US Supreme Court Clears Cox of Liability in Billion-Dollar Music Piracy Case

US Supreme Court Clears Cox of Liability in Billion-Dollar Music Piracy Case

Ruling limits ISP responsibility for subscribers’ copyright infringement, ending years-long legal battle.

AuthorStaff WriterMar 26, 2026, 12:42 PM

The US Supreme Court ruled on Wednesday Cox Communications cannot be held liable for piracy by its internet service subscribers of songs owned by Sony Music, Warner Music Group Universal Music Group ‌and other labels, ending their billion-dollar-plus music copyright lawsuit.

The 9-0 ruling overturned a lower court's decision to order a new trial to determine how much the Atlanta-based ISP owed the record labels for contributory copyright infringement. Cox had warned a retrial could have produced a verdict against it of up to $1.5 billion.

More than 50 labels joined together to sue Cox in 2018. Internet service providers like Cox are generally not considered liable under US law for infringement by users if they take reasonable measures to address it. But the labels accused Cox, the largest unit of privately owned Cox Enterprises, of ignoring thousands of infringement notices, failing to cut off internet access for repeat infringers or take other piracy-deterrence steps.

Conservative Justice Clarence Thomas authored the ruling Wednesday, finding Cox was not liable for copyright infringement. "Cox provided internet service to its subscribers, but it did not intend for that service to be used to commit copyright infringement," Thomas wrote. "Holding Cox liable merely for failing to terminate internet service to infringing accounts would expand secondary copyright liability beyond our precedents."

Cox spokesperson Todd Smith called the decision "a decisive victory for the broadband industry and for the American people who depend on reliable internet service," saying it "affirms that ISPs are not copyright police and should not be held liable for the actions of their customers."

Mitch Glazier, chairman of the Recording Industry Association of America, said the music trade group is disappointed. "To be effective, copyright law must protect creators and markets from harmful infringement, and policymakers should look closely at the impact of this ruling," Glazier said.

A 2019 jury in Alexandria, Virginia, had found Cox owed the labels $1 billion for user infringement of over 10,000 copyrights, ruling Cox liable for both contributory and vicarious infringement, two forms of secondary liability.

The Richmond, Virginia-based 4th US Circuit Court of Appeals threw out the damages award in 2024, ordering a retrial on its size after affirming contributory infringement but reversing vicarious liability.

Contributory infringement holds parties liable for someone else's infringement if they knew about it and contributed to it.
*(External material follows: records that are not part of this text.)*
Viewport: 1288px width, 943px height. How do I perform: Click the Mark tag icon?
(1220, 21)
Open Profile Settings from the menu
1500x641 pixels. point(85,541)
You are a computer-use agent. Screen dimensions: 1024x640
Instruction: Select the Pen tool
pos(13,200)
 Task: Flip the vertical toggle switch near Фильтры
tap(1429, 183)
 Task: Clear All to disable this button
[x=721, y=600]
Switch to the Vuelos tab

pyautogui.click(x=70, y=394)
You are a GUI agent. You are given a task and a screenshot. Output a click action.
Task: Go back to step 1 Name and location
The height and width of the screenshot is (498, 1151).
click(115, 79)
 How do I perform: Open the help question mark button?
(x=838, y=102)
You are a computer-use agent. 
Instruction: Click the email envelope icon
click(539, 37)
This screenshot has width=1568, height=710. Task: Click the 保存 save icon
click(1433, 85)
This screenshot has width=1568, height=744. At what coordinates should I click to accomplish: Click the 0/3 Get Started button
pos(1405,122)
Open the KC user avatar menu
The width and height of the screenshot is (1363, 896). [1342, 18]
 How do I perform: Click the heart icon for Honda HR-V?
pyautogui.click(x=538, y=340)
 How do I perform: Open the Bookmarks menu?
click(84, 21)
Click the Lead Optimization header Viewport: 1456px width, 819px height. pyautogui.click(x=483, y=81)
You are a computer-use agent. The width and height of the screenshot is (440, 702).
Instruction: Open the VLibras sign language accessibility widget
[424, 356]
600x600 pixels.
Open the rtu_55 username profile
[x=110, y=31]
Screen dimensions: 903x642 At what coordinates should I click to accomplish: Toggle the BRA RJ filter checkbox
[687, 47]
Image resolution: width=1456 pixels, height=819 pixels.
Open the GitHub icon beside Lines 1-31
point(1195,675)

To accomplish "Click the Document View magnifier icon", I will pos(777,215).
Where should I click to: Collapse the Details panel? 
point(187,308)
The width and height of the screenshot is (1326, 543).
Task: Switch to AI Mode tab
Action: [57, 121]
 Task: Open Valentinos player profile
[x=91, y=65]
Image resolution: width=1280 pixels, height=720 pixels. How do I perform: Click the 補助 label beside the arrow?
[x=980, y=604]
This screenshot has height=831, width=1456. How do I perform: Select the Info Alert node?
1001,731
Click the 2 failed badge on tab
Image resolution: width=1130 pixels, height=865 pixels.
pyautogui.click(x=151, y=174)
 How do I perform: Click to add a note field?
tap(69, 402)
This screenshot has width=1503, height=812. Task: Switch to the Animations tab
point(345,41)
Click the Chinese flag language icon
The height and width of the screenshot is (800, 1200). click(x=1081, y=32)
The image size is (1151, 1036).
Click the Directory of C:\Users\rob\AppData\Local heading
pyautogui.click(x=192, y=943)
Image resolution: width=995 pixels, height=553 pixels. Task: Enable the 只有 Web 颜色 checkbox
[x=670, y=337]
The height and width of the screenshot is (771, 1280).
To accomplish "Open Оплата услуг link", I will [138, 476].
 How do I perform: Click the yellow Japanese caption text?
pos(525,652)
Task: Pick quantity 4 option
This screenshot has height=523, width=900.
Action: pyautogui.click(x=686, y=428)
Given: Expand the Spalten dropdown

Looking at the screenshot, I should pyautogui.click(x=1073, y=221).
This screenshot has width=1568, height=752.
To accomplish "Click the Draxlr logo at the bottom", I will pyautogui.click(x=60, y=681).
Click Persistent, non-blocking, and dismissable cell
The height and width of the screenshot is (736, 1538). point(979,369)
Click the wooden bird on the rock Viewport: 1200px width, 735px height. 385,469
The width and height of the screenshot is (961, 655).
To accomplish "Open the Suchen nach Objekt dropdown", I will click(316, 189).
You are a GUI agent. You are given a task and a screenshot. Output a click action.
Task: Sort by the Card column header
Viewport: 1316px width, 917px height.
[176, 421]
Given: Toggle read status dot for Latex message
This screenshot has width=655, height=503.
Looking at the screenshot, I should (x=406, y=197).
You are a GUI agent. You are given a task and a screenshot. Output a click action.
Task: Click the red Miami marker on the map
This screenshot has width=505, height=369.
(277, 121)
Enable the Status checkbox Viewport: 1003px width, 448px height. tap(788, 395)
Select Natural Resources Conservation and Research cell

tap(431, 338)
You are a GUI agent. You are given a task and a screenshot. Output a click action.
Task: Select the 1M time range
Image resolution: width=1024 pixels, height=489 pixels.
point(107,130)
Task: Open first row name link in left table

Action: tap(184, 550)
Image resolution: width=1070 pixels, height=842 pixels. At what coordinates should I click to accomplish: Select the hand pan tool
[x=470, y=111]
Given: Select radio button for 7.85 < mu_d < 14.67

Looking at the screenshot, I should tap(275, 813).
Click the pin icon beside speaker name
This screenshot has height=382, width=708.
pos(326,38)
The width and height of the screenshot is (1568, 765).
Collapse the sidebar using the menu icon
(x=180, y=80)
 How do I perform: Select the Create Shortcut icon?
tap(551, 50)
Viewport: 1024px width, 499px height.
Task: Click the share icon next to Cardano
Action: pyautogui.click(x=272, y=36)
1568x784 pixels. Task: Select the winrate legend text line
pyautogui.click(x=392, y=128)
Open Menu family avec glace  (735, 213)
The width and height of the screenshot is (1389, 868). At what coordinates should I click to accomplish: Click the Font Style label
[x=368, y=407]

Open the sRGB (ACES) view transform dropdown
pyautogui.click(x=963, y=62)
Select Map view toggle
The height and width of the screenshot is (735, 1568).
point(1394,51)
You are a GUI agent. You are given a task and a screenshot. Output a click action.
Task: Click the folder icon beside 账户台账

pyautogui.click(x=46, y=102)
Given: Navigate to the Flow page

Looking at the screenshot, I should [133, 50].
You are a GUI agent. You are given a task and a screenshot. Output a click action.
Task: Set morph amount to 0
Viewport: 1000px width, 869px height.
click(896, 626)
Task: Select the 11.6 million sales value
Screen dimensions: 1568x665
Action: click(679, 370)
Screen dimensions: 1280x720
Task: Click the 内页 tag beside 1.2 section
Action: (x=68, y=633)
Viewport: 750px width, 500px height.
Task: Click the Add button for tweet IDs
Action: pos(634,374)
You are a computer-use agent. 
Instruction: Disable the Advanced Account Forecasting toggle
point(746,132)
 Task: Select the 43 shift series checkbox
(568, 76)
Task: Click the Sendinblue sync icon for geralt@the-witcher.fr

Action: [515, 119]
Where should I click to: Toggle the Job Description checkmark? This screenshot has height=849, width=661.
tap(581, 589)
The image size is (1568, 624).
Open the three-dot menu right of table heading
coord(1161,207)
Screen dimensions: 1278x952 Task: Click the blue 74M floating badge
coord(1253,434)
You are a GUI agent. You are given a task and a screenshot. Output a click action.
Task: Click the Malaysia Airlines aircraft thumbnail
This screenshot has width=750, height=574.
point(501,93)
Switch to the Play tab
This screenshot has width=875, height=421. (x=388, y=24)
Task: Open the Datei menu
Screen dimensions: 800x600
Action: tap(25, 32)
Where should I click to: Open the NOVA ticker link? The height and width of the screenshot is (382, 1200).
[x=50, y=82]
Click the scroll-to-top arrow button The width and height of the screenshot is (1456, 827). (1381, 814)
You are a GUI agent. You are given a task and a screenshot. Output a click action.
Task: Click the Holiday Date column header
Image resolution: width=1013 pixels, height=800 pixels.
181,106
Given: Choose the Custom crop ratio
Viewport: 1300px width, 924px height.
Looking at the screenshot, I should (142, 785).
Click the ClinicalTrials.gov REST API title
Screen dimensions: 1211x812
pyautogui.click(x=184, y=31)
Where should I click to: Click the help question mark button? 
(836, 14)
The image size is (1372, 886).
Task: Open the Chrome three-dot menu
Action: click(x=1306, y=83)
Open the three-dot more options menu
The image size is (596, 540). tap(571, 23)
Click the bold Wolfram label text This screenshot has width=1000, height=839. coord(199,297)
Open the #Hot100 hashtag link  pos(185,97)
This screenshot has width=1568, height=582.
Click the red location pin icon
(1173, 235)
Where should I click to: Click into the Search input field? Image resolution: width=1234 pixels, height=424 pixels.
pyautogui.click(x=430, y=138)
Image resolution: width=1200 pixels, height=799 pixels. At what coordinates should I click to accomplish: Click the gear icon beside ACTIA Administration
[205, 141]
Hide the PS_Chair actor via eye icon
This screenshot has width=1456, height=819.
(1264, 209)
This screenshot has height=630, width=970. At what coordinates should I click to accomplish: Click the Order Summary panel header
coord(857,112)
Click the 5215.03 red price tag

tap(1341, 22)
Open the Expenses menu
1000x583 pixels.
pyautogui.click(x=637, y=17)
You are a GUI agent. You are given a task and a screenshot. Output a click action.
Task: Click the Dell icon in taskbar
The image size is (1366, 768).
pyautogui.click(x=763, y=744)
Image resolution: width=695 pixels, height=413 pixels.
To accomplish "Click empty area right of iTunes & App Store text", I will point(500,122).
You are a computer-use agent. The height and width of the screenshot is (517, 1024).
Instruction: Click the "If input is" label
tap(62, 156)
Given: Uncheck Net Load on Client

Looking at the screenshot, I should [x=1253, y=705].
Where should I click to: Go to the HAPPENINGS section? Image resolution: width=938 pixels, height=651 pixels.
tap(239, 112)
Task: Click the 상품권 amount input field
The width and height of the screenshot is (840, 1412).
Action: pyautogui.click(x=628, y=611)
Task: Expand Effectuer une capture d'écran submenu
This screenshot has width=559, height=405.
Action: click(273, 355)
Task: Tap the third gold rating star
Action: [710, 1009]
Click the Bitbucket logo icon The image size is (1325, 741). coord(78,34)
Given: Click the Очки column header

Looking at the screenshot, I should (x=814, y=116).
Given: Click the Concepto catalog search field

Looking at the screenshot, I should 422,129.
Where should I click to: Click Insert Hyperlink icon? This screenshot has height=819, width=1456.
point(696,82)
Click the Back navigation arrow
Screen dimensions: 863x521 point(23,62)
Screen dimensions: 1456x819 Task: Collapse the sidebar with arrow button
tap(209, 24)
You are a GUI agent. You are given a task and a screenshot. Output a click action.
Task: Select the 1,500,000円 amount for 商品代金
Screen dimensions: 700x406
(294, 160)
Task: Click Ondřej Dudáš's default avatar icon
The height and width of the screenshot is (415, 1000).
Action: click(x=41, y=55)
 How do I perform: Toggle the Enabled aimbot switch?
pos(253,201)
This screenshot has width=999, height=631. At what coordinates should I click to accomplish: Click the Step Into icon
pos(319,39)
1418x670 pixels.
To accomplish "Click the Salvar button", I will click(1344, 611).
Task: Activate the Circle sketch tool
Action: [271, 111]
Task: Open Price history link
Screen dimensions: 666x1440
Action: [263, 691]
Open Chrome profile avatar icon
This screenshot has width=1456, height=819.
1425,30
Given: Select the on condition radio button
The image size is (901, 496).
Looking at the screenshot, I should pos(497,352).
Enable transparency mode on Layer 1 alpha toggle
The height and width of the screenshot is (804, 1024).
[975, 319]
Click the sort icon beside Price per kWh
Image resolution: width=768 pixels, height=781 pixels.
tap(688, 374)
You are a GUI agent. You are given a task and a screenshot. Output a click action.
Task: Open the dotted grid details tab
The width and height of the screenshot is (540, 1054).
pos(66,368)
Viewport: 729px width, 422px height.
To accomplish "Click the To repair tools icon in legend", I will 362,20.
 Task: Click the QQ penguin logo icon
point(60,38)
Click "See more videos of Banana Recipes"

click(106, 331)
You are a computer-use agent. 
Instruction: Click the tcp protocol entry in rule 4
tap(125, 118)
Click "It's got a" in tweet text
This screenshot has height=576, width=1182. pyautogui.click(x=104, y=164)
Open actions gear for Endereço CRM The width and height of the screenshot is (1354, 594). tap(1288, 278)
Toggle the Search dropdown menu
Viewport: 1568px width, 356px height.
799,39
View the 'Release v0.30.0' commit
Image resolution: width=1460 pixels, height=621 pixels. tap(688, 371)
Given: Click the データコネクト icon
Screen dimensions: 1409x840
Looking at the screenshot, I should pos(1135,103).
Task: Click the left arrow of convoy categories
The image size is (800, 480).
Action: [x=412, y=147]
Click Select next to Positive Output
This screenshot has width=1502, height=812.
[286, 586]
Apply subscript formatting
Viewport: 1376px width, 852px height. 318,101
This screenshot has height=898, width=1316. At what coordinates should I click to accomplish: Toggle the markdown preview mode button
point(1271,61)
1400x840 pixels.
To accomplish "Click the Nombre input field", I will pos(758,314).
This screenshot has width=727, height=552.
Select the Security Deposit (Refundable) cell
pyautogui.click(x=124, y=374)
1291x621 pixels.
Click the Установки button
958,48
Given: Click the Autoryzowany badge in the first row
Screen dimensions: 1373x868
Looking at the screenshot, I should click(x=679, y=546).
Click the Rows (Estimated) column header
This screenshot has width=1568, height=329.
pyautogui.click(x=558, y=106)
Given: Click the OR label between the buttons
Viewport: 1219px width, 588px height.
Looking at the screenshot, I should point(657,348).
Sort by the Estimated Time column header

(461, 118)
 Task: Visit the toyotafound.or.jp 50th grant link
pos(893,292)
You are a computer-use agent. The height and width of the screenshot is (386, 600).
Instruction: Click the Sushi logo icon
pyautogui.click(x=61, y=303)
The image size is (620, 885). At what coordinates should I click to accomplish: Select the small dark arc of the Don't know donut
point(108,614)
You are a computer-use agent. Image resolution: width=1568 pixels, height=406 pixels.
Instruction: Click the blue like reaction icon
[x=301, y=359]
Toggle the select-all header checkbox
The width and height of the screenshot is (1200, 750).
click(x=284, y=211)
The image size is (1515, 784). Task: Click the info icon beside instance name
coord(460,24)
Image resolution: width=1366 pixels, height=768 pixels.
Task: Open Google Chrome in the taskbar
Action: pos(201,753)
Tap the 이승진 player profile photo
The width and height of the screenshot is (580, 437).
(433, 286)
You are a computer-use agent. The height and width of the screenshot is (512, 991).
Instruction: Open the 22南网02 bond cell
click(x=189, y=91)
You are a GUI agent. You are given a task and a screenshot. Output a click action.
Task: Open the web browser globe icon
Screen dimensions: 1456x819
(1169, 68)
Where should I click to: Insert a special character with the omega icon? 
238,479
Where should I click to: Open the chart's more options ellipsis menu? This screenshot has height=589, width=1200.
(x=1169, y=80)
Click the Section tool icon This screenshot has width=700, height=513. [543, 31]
Vicarious infringement holds parties liable if they could control the infringement and benefited financially.

Cox argued the labels’ position would expand contributory infringement too broadly, potentially cutting off internet access for thousands of innocent users, including "entire households, coffee shops, hospitals, universities," merely because someone had previously used the connection to infringe.

The Supreme Court heard arguments in December. A lawyer for President Donald Trump's administration supported Cox. Alphabet, Google, Amazon, Microsoft and other tech firms backed Cox, while music, film and book trade groups supported the labels.